En “Apocalipsis” y en las diferentes versiones de “Círculos sobre tu imagen”, la artista parece partir del hallazgo formal realizado en una de las obras de la serie “monólogos”: la que presenta los círculos concéntricos. “Apocalipsis” es quizás la obra más redonda -nunca mejor dicho-, la más acaba de todo este conjunto. Es de una gran belleza, tal vez por ser la más abstracta de todas. Y encierra una gran dificultad técnica, incluida también la preparación del marco circular. La imagen está descompuesta en un mosaico de innumerables fragmentos circulares, los cuales, solapados, forman a su vez un único círculo. A decir verdad, se trata de al menos seis copias de la fotografía, si nos atenemos al número de veces que aparece la boca. Los pequeños círculos están mezclados de forma aleatoria. El título de la obra, por una vez, resulta desconcertante, si bien quizás se refiera al caos ¿interior? que parece estar sugiriendo la composición, siempre dentro de las coordenadas sicológicas en las que parece moverse toda la serie. Cabría pensar, por tanto, que las variantes de “Círculos sobre tu imagen” abundan en esa misma línea argumental, si consideramos los círculos como un lexema de significado estable en este contexto. Al menos las cuatro primeras. La quinta y la sexta parecen dominadas por un cierto sentido del orden, como si el proceso de descomposición personal diera lugar a una nueva ordenación de las sensaciones. En cualquier caso, la abstracción en este subgrupo de seis obras es tal que quizás lo mejor sea considerarlo una secuencia de carácter formal más allá de cualquier interpretación.

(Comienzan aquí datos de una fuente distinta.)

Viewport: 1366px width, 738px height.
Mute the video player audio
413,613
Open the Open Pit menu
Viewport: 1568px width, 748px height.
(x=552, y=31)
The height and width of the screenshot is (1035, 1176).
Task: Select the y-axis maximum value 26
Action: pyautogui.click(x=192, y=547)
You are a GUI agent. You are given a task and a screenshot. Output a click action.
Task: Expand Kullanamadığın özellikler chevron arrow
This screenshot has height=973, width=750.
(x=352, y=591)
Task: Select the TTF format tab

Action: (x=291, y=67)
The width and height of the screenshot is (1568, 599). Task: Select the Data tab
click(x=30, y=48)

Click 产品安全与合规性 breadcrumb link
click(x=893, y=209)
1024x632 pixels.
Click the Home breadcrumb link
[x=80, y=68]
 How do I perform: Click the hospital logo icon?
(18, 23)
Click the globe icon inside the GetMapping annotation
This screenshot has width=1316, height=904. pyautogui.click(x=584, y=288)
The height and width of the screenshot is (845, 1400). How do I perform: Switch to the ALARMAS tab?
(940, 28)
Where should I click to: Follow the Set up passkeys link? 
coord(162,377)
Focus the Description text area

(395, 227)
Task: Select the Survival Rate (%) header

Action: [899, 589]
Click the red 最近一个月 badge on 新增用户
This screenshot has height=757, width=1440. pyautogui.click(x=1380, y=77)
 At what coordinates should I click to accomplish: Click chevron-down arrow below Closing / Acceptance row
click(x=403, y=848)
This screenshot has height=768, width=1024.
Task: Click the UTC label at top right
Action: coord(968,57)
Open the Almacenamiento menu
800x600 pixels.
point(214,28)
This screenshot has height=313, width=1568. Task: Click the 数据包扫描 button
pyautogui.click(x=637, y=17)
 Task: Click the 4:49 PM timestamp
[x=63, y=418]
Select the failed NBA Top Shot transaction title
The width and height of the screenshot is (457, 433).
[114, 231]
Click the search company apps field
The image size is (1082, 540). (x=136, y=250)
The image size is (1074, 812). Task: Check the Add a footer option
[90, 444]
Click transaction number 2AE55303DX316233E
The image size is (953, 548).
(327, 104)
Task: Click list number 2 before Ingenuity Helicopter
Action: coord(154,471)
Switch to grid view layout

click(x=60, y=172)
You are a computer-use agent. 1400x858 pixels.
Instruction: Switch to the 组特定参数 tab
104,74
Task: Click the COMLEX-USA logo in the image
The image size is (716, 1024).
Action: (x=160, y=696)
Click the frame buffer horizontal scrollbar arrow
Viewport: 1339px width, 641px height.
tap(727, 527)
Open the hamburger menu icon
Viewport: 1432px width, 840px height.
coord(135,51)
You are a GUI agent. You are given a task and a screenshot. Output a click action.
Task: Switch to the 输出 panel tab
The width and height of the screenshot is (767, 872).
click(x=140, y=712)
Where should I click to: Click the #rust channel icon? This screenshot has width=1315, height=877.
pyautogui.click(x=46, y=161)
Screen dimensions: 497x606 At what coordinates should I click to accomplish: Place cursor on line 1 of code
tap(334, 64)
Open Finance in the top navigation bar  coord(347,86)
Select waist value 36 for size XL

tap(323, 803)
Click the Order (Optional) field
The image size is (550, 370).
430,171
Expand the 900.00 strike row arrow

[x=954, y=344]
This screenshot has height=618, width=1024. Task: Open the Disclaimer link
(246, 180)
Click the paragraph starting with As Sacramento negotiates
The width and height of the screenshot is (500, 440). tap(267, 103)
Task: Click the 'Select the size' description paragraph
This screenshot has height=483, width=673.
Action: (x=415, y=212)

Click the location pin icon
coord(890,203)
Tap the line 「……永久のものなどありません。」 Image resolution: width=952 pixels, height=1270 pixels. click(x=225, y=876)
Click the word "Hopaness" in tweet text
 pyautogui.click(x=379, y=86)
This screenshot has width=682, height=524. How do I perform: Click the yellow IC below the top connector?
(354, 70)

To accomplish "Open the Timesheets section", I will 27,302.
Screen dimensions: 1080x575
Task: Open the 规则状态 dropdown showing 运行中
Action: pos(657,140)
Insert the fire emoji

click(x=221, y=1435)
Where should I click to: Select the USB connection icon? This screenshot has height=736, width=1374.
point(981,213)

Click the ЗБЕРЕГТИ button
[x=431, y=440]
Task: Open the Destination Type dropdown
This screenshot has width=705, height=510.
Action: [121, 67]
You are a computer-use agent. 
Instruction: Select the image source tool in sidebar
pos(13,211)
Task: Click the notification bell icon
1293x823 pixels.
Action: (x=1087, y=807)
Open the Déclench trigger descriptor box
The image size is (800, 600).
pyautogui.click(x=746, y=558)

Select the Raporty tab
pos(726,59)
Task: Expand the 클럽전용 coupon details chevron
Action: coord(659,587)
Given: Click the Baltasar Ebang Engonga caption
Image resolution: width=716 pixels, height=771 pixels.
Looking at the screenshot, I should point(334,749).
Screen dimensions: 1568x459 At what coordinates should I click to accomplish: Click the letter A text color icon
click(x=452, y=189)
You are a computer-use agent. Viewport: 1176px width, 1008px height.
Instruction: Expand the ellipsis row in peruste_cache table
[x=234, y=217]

Estas obras fueron realizadas a lo largo de dos años: desde junio de 1996 a ¿principios? de 1998, momento en que hace la última de ellas, “Directo al corazón”, antes de adentrarse en una nueva serie, “El universo es cuadrado”, que le ocupará otro año de trabajo. No son muchas para tan largo periodo de tiempo. El trabajo de la artista, como hemos visto al analizar la ejecución de algunas de estas obras, se vuelve lento y meticuloso, más si cabe. Se adentra en un terreno nuevo y hace muchas pruebas y ensayos. Tras la aparente sencillez de las obras -unas láminas fotográficas superpuestas o recortadas- se esconde un trabajo minucioso y perfeccionista. Ella sostiene que parte del valor de estas obras está en su “perfecto” acabado. Que una ejecución más descuidada les otorgaría un sentido distinto al que ella les quiere dar. Quizás se refiere a que podría parecer una obra más improvisada, realizada por impulso, y no el fruto de una reflexión serena y pausada. Es como si entendiera que el tipo de ejecución debía de reflejar el tono del pensamiento y la actitud que hay detrás de ella. Además, se esfuerza por fijar los pliegues, los recortes y las capas de modo que no se deformen con el tiempo, evitando así futuras alteraciones del resultado formal. E incluso elabora con rigor artesano los soportes y marcos, en su mayoría cajas de metacrilato cuya misión es precisamente proteger al frágil volumen de las obras de impactos o presiones durante su transporte, almacenamiento o exposición.